Mark Katz, Chantelle Spagnola, Dec 17, 2013
On October 31, 2013, the Supreme Court of Canada issued a trilogy of decisions holding that indirect purchasers (such as consumers and retailers) are entitled to assert claims for damages and restitution in class actions relying upon alleged competition law offenses. The SCC also set a relatively low bar for certification of competition class action claims. With this trilogy of decisions, the SCC resolved disagreements between various provincial courts of appeal over these issues.

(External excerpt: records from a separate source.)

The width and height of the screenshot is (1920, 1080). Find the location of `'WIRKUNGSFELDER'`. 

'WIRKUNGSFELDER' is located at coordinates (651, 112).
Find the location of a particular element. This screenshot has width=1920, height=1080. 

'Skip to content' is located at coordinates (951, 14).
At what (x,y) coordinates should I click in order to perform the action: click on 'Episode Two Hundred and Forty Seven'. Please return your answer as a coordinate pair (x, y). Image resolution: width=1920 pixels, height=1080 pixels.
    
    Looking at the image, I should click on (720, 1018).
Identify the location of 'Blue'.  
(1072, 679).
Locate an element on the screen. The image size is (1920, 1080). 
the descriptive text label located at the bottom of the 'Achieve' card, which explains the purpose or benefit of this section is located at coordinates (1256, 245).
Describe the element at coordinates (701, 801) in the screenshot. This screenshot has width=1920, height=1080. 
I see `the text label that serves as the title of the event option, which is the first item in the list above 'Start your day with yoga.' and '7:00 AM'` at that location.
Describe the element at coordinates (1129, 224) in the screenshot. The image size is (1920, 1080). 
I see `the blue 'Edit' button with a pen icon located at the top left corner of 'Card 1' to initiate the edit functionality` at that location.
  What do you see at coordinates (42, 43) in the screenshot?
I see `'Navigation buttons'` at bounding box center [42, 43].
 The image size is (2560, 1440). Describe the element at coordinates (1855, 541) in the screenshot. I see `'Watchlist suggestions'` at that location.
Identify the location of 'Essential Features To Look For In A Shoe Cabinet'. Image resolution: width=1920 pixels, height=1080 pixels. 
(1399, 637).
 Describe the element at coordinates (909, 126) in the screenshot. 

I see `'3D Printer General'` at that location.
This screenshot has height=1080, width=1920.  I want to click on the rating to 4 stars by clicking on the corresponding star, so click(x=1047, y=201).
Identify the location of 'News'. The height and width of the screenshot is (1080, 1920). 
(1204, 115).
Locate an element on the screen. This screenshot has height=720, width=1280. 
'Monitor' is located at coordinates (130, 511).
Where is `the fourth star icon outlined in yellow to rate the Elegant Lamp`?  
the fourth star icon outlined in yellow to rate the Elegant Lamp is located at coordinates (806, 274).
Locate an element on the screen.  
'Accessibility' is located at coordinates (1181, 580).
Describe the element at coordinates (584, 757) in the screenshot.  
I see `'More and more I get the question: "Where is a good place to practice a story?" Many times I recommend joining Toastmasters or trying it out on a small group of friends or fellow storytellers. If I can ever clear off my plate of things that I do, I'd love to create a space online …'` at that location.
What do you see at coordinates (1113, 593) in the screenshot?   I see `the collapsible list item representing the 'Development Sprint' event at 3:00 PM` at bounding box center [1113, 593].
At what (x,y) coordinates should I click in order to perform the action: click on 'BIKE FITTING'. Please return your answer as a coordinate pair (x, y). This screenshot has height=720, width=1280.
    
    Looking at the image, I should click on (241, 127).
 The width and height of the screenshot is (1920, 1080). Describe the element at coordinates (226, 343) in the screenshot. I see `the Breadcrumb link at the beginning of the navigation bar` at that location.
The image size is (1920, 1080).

Although the SCC’s decisions have been interpreted by many as being plaintiff-friendly, it is important to note that the SCC also confirmed that certification judges are not mere “rubber stamps” and must apply “more than symbolic scrutiny” to the sufficiency of class action claims. The SCC’s decisions can thus be interpreted as merely shifting the day of reckoning for class plaintiffs from the certification hearing to a later date, whether that be a de-certification hearing or the trial of the common issues on the merits.
Also noteworthy is that the SCC expressly declined to follow the lead of the U.S. Supreme Court in Illinois Brick Co. v. Illinois, which denied the availability of indirect purchaser claims under U.S. federal law.The SCC also adopted a more lenient approach than U.S. courts to the level of scrutiny that should be applied in evaluating competition class action claims at the certification stage. Although the gap between Canada and the United States on these points should not be exaggerated (particularly given that indirect purchaser claims are permitted under certain state laws), it is nonetheless important for counsel involved in cross-border claims to recognize that there is now an increased prospect for Canadian courts to certify class actions that may not be permitted to proceed in the United States.